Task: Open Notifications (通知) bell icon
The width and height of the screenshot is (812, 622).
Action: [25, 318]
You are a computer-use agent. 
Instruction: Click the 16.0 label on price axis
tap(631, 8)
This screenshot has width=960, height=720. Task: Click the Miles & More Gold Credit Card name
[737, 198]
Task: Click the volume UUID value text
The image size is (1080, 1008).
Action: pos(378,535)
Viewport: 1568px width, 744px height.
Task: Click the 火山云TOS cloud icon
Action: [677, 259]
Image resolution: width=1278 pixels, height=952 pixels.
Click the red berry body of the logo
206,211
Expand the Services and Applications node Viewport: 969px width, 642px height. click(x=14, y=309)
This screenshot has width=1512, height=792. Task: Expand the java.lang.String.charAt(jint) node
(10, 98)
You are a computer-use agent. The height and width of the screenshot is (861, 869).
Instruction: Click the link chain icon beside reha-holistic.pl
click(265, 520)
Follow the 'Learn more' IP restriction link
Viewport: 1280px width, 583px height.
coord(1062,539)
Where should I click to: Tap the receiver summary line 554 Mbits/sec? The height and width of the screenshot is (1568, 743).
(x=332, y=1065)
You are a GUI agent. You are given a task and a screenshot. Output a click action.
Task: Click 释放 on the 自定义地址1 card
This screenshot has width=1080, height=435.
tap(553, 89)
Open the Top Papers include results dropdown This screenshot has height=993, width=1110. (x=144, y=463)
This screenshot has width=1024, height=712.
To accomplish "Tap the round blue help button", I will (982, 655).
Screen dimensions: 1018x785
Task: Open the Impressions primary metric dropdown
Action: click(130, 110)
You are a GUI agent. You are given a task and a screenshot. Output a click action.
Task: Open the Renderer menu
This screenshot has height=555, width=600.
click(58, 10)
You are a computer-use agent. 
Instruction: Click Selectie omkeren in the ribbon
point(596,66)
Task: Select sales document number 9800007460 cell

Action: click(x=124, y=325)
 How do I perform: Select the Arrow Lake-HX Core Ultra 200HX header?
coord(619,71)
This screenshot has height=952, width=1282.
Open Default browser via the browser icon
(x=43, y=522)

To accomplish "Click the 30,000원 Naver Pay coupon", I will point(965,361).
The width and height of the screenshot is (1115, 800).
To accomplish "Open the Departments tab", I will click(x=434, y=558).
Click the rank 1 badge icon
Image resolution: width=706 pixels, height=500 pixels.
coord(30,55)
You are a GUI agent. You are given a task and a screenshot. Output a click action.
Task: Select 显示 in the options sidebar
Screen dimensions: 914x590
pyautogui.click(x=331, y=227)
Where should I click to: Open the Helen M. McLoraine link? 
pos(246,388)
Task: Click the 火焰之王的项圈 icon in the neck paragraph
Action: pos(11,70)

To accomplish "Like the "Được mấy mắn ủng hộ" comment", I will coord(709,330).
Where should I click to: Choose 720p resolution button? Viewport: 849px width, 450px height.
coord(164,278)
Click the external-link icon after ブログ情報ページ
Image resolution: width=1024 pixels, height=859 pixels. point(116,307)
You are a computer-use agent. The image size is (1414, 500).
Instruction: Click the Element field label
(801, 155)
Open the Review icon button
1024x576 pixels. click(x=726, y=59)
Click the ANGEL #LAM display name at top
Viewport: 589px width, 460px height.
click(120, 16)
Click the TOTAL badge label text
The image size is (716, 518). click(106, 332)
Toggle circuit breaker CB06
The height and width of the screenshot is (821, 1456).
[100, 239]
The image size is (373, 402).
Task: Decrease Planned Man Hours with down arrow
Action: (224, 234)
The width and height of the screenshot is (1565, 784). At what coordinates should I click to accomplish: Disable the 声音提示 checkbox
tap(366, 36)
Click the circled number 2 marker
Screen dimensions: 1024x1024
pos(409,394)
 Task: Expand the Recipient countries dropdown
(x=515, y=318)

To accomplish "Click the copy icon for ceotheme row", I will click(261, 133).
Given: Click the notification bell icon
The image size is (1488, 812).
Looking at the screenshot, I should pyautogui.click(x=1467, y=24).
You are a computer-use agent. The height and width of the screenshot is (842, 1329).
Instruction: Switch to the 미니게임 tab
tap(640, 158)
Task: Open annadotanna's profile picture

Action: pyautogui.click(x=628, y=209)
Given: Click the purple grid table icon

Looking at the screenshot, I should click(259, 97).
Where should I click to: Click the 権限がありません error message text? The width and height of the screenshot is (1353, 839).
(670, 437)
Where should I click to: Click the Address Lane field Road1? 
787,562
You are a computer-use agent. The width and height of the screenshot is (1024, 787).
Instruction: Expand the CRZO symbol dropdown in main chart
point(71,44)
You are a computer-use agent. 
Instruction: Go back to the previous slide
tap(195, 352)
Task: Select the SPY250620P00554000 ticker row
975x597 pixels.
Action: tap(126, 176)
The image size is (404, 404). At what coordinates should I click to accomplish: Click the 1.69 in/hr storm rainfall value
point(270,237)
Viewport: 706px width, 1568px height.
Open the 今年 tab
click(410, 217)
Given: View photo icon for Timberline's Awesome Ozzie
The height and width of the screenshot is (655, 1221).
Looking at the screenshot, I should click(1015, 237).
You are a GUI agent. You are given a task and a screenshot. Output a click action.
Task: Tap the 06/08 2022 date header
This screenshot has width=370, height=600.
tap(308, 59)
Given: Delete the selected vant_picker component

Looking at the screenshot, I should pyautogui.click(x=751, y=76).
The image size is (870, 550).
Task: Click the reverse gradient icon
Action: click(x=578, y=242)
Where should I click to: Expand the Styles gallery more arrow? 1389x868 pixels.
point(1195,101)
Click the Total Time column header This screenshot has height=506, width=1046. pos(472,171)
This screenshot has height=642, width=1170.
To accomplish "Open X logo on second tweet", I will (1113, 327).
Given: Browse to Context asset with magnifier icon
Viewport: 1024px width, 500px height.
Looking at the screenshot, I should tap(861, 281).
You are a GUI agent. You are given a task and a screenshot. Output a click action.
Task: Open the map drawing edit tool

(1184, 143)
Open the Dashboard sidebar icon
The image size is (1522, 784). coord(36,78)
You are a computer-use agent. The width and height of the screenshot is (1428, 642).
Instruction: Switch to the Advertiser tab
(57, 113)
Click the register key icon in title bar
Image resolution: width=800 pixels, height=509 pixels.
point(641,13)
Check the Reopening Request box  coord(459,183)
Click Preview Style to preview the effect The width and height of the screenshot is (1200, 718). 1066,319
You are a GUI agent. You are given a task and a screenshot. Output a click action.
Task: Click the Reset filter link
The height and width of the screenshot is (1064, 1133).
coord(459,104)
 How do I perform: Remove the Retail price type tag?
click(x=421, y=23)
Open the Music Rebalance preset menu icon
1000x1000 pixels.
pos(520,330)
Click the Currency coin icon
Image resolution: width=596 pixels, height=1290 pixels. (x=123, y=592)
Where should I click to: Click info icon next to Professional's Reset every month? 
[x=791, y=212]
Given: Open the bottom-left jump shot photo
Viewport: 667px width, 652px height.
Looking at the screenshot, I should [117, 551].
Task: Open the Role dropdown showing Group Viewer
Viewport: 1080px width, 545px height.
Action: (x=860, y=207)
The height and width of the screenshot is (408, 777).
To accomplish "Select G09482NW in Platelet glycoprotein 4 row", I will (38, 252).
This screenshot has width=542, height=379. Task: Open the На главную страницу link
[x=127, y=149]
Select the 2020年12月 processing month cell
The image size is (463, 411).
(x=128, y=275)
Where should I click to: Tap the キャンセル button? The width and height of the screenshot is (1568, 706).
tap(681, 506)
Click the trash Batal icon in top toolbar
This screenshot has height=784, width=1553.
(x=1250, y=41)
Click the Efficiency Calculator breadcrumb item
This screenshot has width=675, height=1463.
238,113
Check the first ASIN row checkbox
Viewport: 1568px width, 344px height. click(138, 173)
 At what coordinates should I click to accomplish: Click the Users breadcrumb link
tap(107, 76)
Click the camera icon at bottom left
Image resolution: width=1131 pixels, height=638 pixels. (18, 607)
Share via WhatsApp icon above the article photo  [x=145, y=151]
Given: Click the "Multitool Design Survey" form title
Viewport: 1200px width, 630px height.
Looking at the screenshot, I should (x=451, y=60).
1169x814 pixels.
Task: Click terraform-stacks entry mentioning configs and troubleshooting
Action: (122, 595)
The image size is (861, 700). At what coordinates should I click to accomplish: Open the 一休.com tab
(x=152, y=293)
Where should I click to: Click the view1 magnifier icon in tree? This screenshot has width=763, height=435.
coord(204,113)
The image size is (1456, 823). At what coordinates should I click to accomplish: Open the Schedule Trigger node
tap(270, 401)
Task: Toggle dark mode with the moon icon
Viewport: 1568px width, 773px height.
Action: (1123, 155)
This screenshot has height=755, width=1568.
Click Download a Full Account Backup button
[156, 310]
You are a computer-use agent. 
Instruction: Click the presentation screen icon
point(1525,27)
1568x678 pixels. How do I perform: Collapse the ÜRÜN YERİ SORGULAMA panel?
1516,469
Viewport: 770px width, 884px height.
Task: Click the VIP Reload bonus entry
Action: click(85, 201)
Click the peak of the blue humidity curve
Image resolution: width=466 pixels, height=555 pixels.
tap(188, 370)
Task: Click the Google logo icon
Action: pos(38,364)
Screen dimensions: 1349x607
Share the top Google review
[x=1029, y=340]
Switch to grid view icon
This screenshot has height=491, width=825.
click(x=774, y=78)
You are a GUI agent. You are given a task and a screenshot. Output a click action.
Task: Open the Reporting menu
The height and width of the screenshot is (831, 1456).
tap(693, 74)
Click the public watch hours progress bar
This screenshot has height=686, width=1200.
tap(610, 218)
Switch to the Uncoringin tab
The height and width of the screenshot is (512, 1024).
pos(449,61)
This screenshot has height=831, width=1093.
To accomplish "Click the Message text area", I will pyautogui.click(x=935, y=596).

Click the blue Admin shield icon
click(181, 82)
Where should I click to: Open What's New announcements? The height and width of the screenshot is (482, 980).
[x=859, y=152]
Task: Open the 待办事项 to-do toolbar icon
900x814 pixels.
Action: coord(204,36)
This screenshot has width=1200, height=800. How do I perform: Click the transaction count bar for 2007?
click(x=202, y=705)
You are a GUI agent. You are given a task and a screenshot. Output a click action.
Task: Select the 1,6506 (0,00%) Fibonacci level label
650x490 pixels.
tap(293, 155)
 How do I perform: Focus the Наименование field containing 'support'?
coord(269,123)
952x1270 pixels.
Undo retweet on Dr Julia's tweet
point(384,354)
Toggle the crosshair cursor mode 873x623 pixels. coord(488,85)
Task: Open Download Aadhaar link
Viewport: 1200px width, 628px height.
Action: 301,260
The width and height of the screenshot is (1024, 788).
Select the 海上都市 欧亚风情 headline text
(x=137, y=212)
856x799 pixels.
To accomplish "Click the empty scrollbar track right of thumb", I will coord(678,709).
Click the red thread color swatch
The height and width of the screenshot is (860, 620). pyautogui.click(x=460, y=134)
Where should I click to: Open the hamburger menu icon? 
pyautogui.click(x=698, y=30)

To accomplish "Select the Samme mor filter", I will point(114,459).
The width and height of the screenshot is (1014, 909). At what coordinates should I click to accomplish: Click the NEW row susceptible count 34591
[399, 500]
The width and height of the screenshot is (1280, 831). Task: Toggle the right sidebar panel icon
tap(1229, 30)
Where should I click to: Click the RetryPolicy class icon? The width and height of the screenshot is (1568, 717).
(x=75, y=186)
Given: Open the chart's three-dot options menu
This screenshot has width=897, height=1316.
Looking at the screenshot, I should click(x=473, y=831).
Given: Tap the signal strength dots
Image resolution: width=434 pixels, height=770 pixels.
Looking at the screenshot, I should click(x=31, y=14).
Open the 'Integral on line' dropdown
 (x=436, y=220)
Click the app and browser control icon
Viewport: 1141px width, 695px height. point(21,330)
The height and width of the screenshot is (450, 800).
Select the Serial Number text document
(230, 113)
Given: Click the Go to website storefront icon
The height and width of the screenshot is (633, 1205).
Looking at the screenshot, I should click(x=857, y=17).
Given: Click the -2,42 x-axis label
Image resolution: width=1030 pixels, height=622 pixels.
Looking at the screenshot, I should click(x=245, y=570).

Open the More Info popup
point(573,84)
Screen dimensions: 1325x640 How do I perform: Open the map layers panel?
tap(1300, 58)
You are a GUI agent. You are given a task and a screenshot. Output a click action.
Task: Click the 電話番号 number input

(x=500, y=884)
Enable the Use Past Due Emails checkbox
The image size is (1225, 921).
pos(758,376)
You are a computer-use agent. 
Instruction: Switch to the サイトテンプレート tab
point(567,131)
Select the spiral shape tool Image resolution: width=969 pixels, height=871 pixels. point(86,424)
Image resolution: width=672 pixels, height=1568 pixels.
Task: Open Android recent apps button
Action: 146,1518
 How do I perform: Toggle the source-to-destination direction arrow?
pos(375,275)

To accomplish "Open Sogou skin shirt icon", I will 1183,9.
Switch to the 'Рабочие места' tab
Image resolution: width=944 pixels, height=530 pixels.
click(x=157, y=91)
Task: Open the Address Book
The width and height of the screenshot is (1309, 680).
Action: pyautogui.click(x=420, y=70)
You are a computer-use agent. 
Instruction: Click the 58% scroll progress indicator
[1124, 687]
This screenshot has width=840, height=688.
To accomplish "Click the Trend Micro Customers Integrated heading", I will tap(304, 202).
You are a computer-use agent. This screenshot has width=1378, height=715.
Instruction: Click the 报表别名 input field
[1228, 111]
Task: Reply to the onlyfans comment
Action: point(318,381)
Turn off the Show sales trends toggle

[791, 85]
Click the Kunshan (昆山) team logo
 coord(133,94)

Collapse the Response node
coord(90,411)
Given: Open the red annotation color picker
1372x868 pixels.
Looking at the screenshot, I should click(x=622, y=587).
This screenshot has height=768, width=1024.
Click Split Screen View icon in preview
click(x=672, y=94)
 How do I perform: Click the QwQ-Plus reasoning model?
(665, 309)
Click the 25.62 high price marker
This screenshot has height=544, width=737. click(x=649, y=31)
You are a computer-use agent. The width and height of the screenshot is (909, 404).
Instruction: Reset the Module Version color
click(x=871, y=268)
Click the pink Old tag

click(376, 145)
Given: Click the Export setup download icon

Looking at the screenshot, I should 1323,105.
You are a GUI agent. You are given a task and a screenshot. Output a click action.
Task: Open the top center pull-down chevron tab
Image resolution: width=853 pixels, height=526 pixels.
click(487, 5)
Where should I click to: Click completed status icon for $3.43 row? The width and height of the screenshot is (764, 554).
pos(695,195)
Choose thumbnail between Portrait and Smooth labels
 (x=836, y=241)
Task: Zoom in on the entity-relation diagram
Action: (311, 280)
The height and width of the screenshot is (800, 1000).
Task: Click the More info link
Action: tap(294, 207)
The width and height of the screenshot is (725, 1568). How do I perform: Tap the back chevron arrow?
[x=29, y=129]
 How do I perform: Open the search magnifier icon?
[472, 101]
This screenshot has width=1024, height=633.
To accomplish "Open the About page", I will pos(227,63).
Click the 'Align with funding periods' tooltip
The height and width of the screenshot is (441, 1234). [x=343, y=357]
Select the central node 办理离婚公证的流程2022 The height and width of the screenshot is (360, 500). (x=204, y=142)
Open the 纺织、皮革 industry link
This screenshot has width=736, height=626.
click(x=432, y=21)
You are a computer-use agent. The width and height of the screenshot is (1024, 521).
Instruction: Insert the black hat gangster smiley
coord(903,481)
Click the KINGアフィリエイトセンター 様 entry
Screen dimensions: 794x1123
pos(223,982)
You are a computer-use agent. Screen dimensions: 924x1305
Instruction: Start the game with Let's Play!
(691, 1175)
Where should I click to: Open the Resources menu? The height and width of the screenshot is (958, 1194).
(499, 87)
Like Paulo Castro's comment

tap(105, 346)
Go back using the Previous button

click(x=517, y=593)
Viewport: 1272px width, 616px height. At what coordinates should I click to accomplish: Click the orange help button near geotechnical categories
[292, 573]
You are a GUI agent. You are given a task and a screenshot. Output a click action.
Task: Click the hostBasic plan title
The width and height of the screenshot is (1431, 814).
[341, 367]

*-*-*

> **What you should do**: Using the listing above, show each line holding the string "bell".

> **Task answer**:
Task: Open Notifications (通知) bell icon
Given: Click the notification bell icon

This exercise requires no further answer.